Exercise set
[1] Output the part of the B.C. COVID-19 article between "The province announced" and "have since recovered.", inclusive, copied word for word.
[2] Go on with the B.C. COVID-19 article from its last sentence, not the listing that follows it.

Passage
:::

The number of British Columbians in hospital with the novel coronavirus has fallen to an 11-week low.
Just 26 people who have tested positive for COVID-19 remain in hospitals, officials announced Thursday — the lowest number since March 20.
Six of those patients are in intensive care.
The province announced nine additional cases of COVID-19 Thursday, and no new deaths.
Five of the cases were new within the last 24 hours, and determined through testing, while four are “epidemiologically-linked” cases.
Those cases, provincial health officer Dr. Bonnie Henry explained, are people who were in close contact with someone who tested positive, and developed symptoms, but never received a test.
Henry said the province has been tracking such cases since the start of its Phase 2 plan on May 19, and that all four epidemiologically-linked cases have since recovered.
As of Thursday, more than 86 per cent of B.C.’s 2,632 patients have recovered, while the province’s death toll stands at 166.

:::

Dataset extract

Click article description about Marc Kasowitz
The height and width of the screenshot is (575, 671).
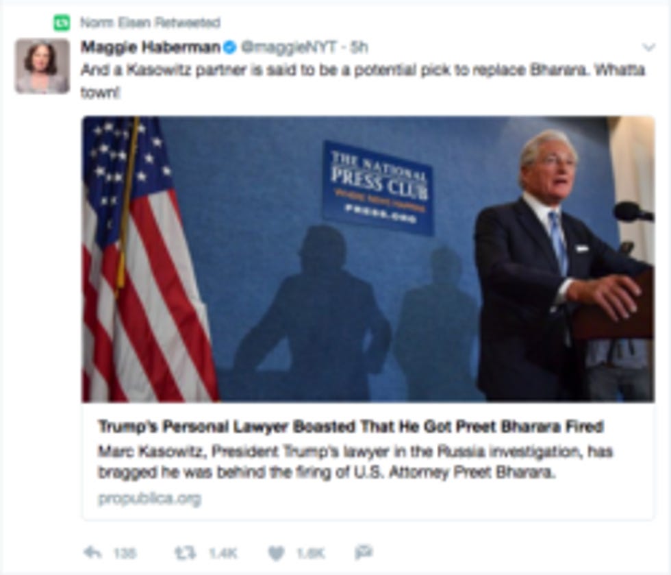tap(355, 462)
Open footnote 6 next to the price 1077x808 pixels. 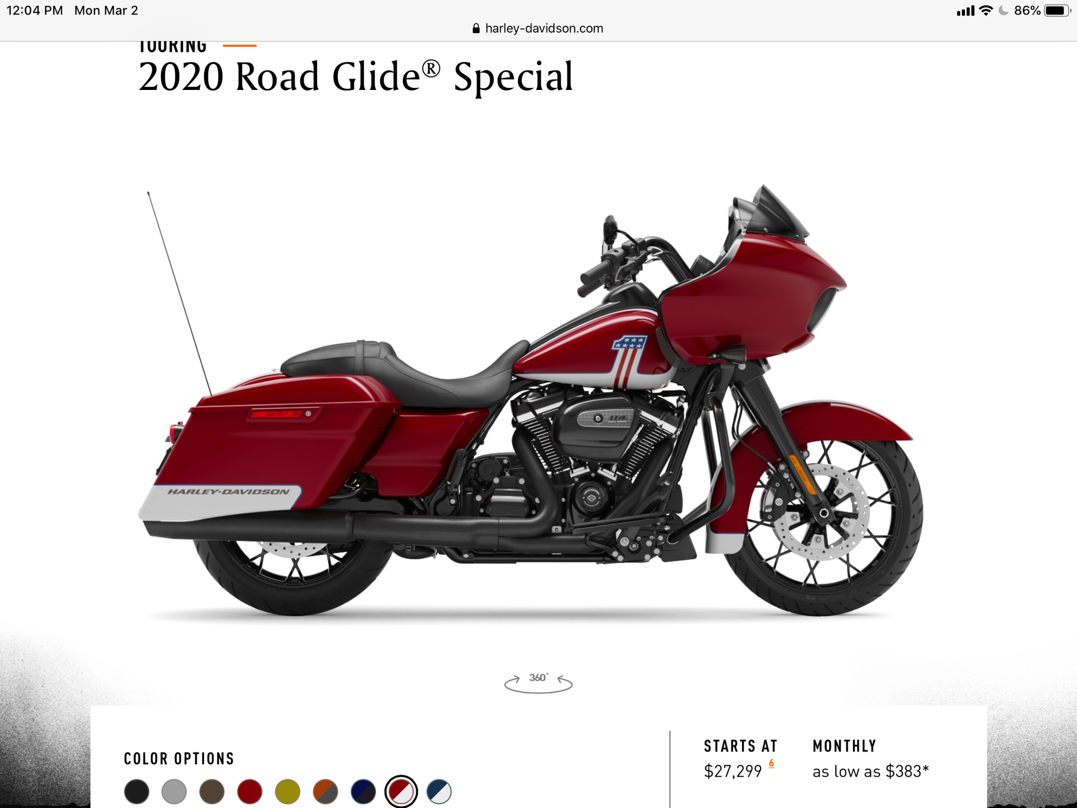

:::

Set of answers
[1]
The province announced nine additional cases of COVID-19 Thursday, and no new deaths.
Five of the cases were new within the last 24 hours, and determined through testing, while four are “epidemiologically-linked” cases.
Those cases, provincial health officer Dr. Bonnie Henry explained, are people who were in close contact with someone who tested positive, and developed symptoms, but never received a test.
Henry said the province has been tracking such cases since the start of its Phase 2 plan on May 19, and that all four epidemiologically-linked cases have since recovered.

[2]
There were no new cases or new deaths in residential care facilities, Thursday.
However, province has confirmed one new community outbreak at the Beresford Warming Shelter, a facility for the homeless in Burnaby.
Henry said “most” of the three cases involved staff members, and that Fraser Health was investigating.
The province continues to chip away at a backlog of about 30,000 scheduled surgeries that were cancelled earlier this spring to free up hospital beds for a possible surge in COVID-19 cases.
Health Minister Adrian Dix said hospitals performed more than 5,000 surgeries this week.
However, the province has made little progress in the last two weeks in implementing its order barring health-care staff from working at multiple facilities.
Thirty-three facilities, accounting for 383 workers, have yet to implement the order, said Dix.
B.C. health officials also unveiled new epidemic modelling, Thursday.
Earlier Thursday, the federal government announced a new one-time, $300 COVID-19 support payment for seniors in July.
New federal modelling on Thursday also projected up to 9,400 coronavirus deaths nationally by mid-June.
That death toll remains heavily driven by fatalities in Ontario and Quebec.